-- Start EXTRACTED RECORDS --

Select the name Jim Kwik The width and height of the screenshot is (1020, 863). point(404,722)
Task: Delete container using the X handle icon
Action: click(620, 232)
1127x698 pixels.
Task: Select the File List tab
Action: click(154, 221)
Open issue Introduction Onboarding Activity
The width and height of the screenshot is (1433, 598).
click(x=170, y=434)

-- End EXTRACTED RECORDS --

» AIM: Please rewrite the items above, replacing "name" with "label" and leaving everything else unchanged.

» FINAL ANSWER:
Select the label Jim Kwik The width and height of the screenshot is (1020, 863). point(404,722)
Task: Delete container using the X handle icon
Action: click(620, 232)
1127x698 pixels.
Task: Select the File List tab
Action: click(154, 221)
Open issue Introduction Onboarding Activity
The width and height of the screenshot is (1433, 598).
click(x=170, y=434)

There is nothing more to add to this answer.